On Tuesday, hours after the Miami Herald emailed ICE asking about Moros-Ramirez’ status, the agency contacted the detainee’s attorney regarding his location and health condition.

“We are relieved because the deportation officer finally called our attorney saying my dad is at a hospital,” she told the Herald in a telephone interview from Venezuela on Wednesday. “But that doesn’t change the heartache we endured thinking that the worst happened to my dad. It was more than two weeks without hearing from him. We thought he could be dead.”

Moros-Ramirez was not dead, but rather hospitalized with pneumonia and COVID-19, his daughter said. He is currently at Lakeside Medical Center in Palm Beach, about an hour southwest of the detention center.

“We were calling every day, our attorney was asking and asking and we always got the runaround and lots of lies,” Rodriguez, noting that one detention center official told her she didn’t have a right to know his location or his medical status because her father was refusing to authorize privacy disclosure forms.

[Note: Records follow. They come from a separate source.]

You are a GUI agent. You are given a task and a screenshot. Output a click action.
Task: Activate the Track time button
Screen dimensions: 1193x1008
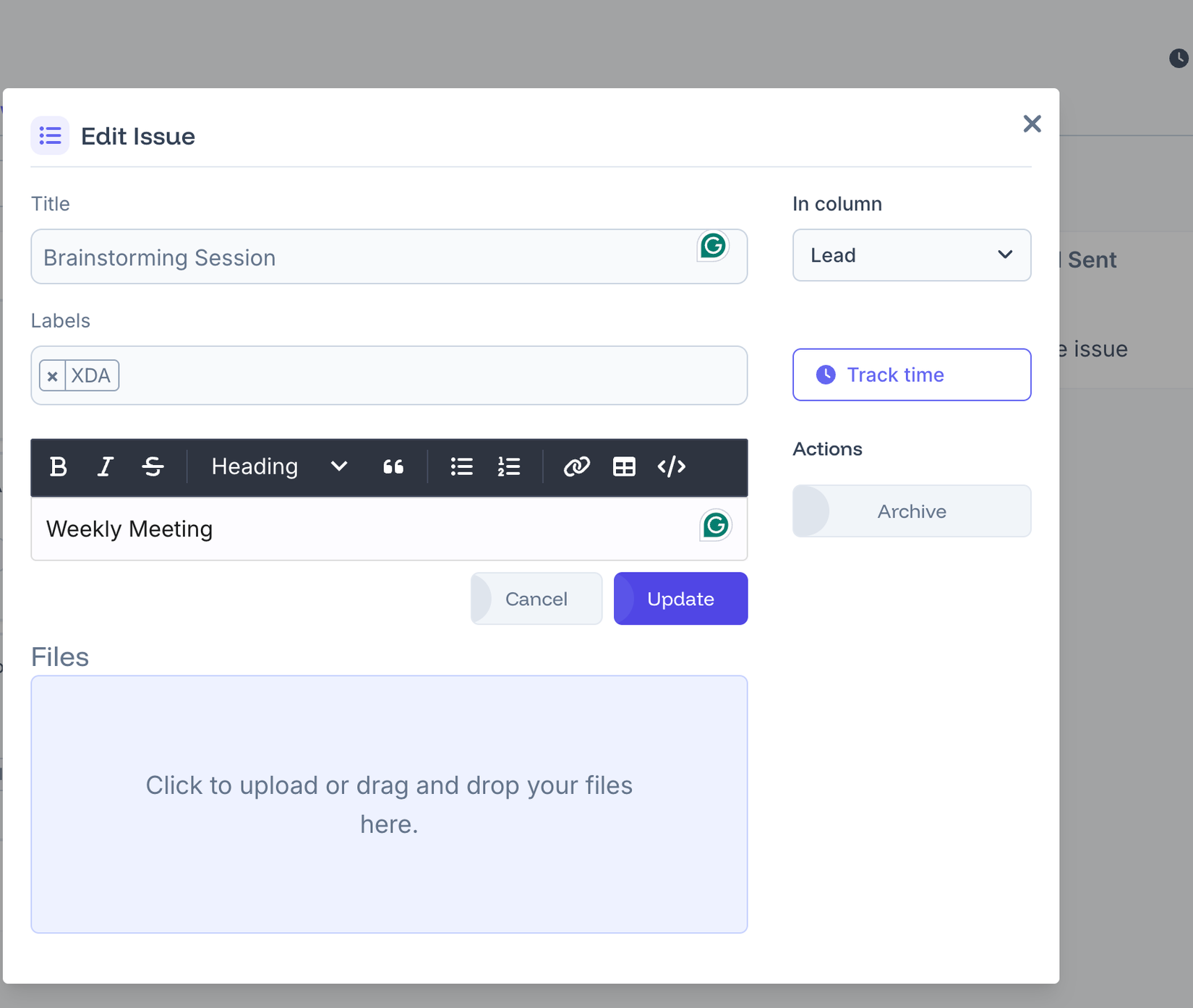point(911,375)
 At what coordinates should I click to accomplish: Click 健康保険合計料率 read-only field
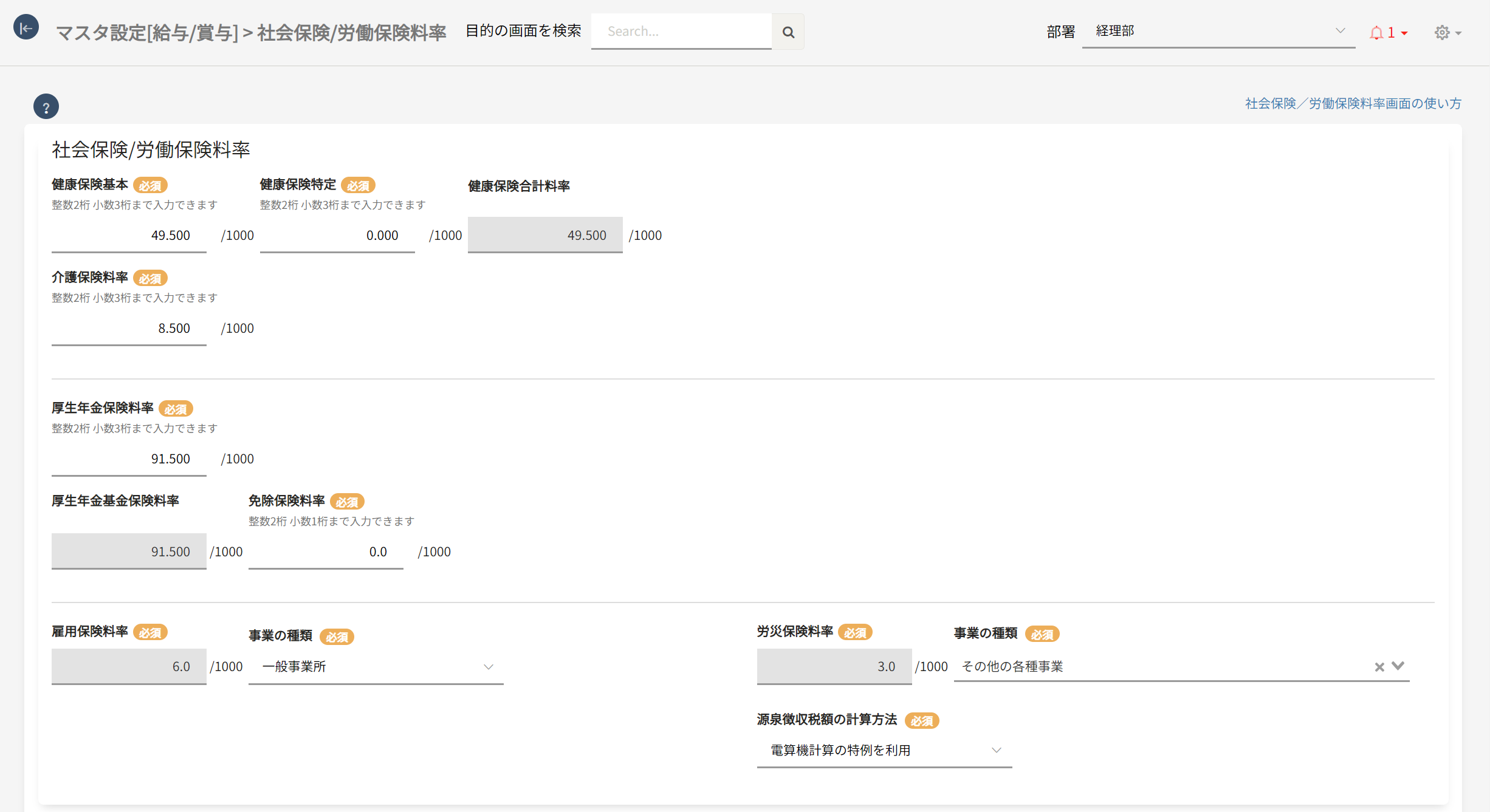[545, 236]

“I told [the employee] that ‘the only reason my father would ever not want us to know about his health is either because he is in a coma or dead, which one is it? Do I have to wait to be told that I have to pick up his ashes?’” Rodriguez said.

“My father is very, very weak. He couldn’t go into detail over the phone about his condition. We don’t know if he lost consciousness at some point. If he was intubated. We don’t know anything.”

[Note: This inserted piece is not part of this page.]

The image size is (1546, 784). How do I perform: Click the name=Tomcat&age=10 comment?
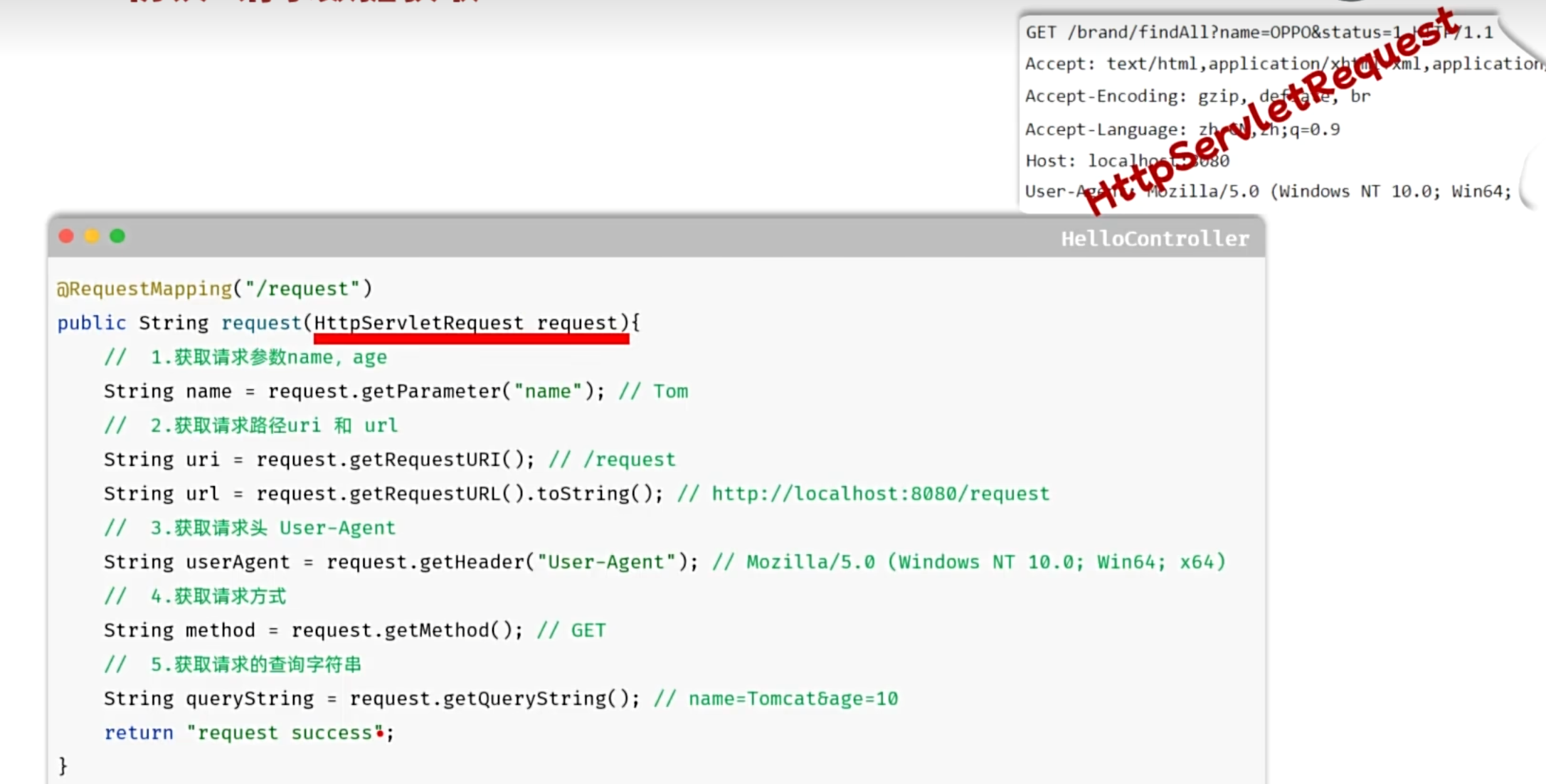tap(793, 699)
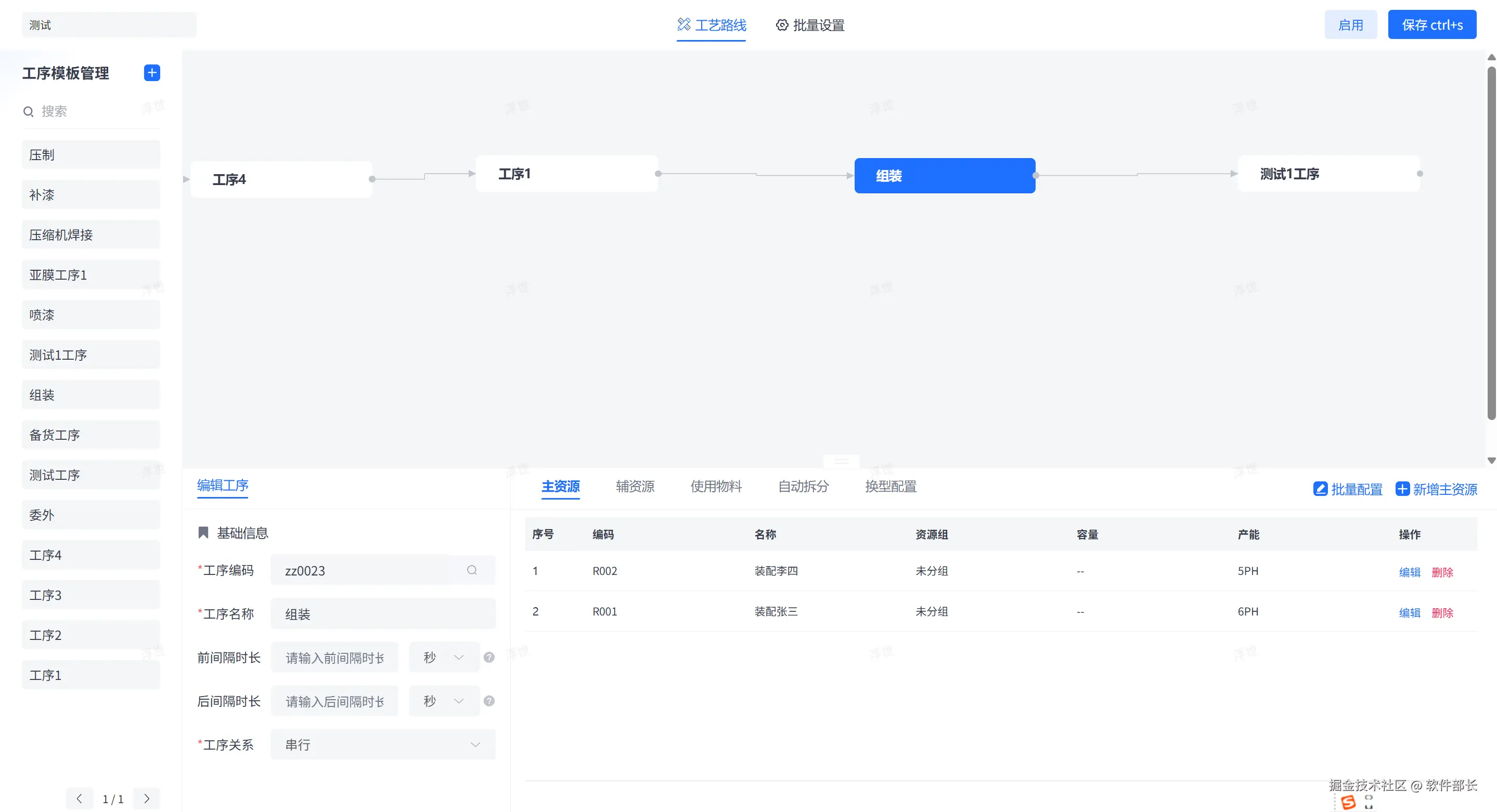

Longtime Miami immigration lawyer Wilfredo Allen, who is representing Moros-Ramirez, as well as another COVID-positive detainee who went “excommunicado” for about a week after being hospitalized, told the Herald that he was not notified upon his clients’ transfers to a hospital and that none of the detainees had access to a telephone.

“That’s just the way it goes. When you’re at Glades and get sent to a hospital it’s very hard to find out anything about where and how they are,” Allen said. “Both my clients turned out to have COVID and were so sick that they were sent to hospitals. One of them was almost placed on a ventilator.”

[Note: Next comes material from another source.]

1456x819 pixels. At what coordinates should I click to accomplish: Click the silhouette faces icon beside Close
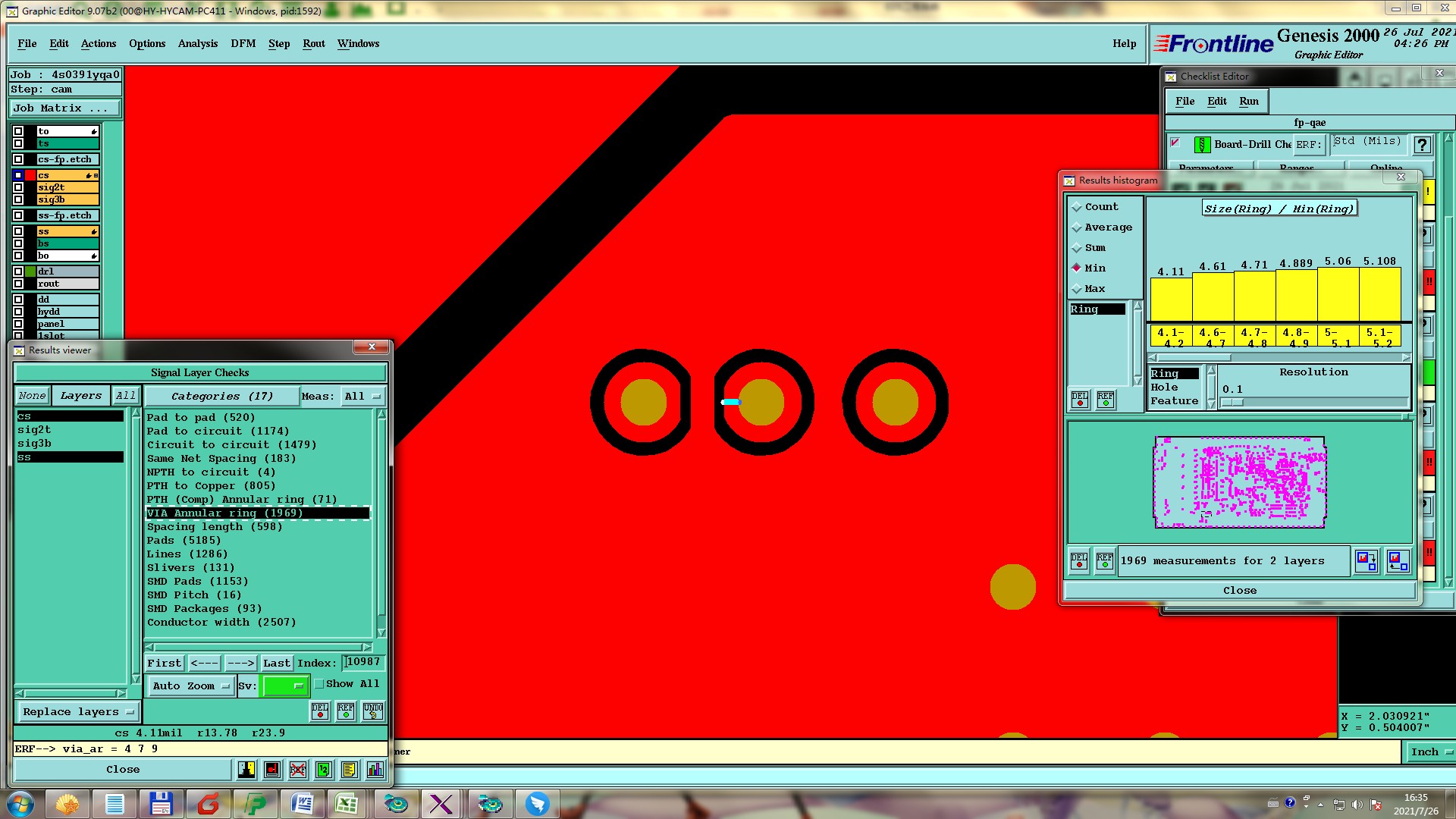pyautogui.click(x=246, y=770)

It’s unclear why the detainees were transferred to faraway hospitals rather than hospitals in Glades County.

Johanny Uzacategui, the attorney representing Brown, the Jamaican national, said every time she inquired about her client, ICE officials told her she needed a signed medical waiver by the detainee in order to communicate with him.

The problem was she had no way of getting him the waiver because she had no way of speaking to him: “It’s a brick wall,” said Uzacategui. “Who could have thought someone could get lost in a hospital or medical unit?”

Cho, the senior litigator at the ACLU’s Prison Project, said that it’s “ridiculous” that the agency is telling attorneys that a waiver is required by an attorney who is registered in ICE’s system: “Federal regulations say they have to give that information upon transfers or hospitalization; no such waiver is required.”

According to ICE, at the field office director’s discretion a detainee’s movement within the ICE detention network may be protected for a variety of reasons ranging from operational security to privacy concerns resulting from medical care. As a result, their detention location may not appear on the Online Detainee Locator System.

John Sandweg, ICE’s former director, told the Miami Herald that “it’s not unheard of for detainees to go dark until they are resettled at another facility for minor operational security reasons.”

“Maybe there is some security reason, perhaps they are worried about someone’s effort to help the individual escape civil detention from a hospital, but you have to balance the humanitarian factors. It’s a basic human right to be able to notify family members and let them know that their loved ones are okay, or not okay. This is a transparency issue.”

“I’ve been very clear that ICE needs to aggressively cut the population, to be fair, it’s dropped,” Sandweg added. “But the bottom line is that if ICE is still going to maintain large numbers in detention, then they have the responsibility to provide support and methods of communication. It’s a moral, if not a legal, requirement that they make sure families and lawyers are kept aware.”